Defeasible Reasoning via Datalog$^\neg$
Michael J. Maher
TL;DR
The paper presents a metaprogramming-based method to compile the scalable defeasible logic ${ DL}(\partial_{||})$ into $Datalog^\neg$ under the well-founded semantics $WF91$, with a proof of correctness and a linear-size translation. By transforming a propositional Metaprogram of the defeasible theory into a stratified, rule-aware form, it enables sound approximations and efficient execution even on incomplete $Datalog^\neg$ engines.

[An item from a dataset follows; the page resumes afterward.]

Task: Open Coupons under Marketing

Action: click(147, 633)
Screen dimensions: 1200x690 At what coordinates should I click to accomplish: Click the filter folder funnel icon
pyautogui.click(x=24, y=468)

The work identifies structural properties of ${ DL}(\partial_{||})$ that support efficient implementation, innovation in partial evaluation and unfolding/folding transformations, and a detailed pathway from a defeasible theory to a practical, scalable logic-programming representation. The approach is generalizable to other defeasible logics and provides a blueprint for leveraging metaprograms to bridge nonmonotonic reasoning with mature logic-programming ecosystems, offering both exact and approximate execution strategies. These contributions advance scalable reasoning in defeasible logics and inform design choices for future defeasible systems and their implementations.
Abstract
We address the problem of compiling defeasible theories to Datalog$^\neg$ programs. We prove the correctness of this compilation, for the defeasible logic $DL(\partial_{||})$, but the techniques we use apply to many other defeasible logics. Structural properties of $DL(\partial_{||})$ are identified that support efficient implementation and/or approximation of the conclusions of defeasible theories in the logic, compared with other defeasible logics. We also use previously well-studied structural properties of logic programs to adapt to incomplete Datalog$^\neg$ implementations.